А у самого в душе горечь: сколько писем ни посылал в Тихвин – нет с начала войны ответа! Мать Анна Алексеевна, жена Катя – труженица, колхозница; сестренка Настасья, работавшая медсестрой в больнице; пятилетний 'сынишка Юра, полуторалетняя дочка Юлечка.

Что с ними?

И в этот самый вечер звонит Фомичеву политрук батареи Довбыш:

– Вам три письма! Я выслал их с телефонистом Королевым.

– А обратный адрес какой? – встрепенулся всем сердцем Фомичев.

– Не помню!

Фомичев тут же доложил своему политруку обстановку: сильная минометно-пулеметная перестрелка в районе деревень Анненское и Арбузово (возле них в тот день находились на «пятачке» наши роты).

Фомичев ждет, и все разведчики его попритихли.

Входит весь в снегу Королев:

– Товарищ старшин сержант! Принес я вам три письма!

Фомичев смотрит: два – с почерком жены на конвертах, третье – от шефов полка, ленинградцев, рабочих Фрунзенского района. Сразу распечатал одно от жены; пробежав первые строчки («… вернулись в Тихвин, открылись столовая, один магазин, на днях откроют детясли, здание ремонтируют»), стал волноваться: где же главное?

Но в этом письме ничего о семье не сказано; тут же передав его разведчику Деревянко. Фомичев говорит:

– Вот, пожалуйста! Вы сомневаетесь, что в оккупированные районы могут вернутся наши? А видите – освободили! Скоро и вы, может быть, получите такую же весть!

Деревянко начал читать письмо Долматову, Попсую и Королеву, а Фомичев, пробежав глазами первые строки другого письма, написанного ранее, напряженно молвил:

– Подождите! Вот тут более живые факты! И сразу стал вслух читать это письмо.

В нем описывалось, как наши уходили из Тихвина в лес: «Внезапно захватил город, вечером не знали мы ничего, а наутро – бой у деревни Кайвакса, и тут, увидев несколько немецких танков и бронемашин, мамаша взяла всех детей и братнину жену и ушли в лес…»

***

- **СУТЬ ЗАДАНИЯ**:
Обновите отрывок о письмах Фомичеву, начиная со слов «Входит весь в» и заканчивая словами «где же главное?», заменив «Фрунзенского» на «Московского».

- **ФРАГМЕНТ ДАННЫХ**:
***

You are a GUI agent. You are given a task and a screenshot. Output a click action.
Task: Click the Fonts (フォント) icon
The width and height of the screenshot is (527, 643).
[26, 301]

***

- **ОТВЕТ**:
Входит весь в снегу Королев:

– Товарищ старшин сержант! Принес я вам три письма!

Фомичев смотрит: два – с почерком жены на конвертах, третье – от шефов полка, ленинградцев, рабочих Московского района. Сразу распечатал одно от жены; пробежав первые строчки («… вернулись в Тихвин, открылись столовая, один магазин, на днях откроют детясли, здание ремонтируют»), стал волноваться: где же главное?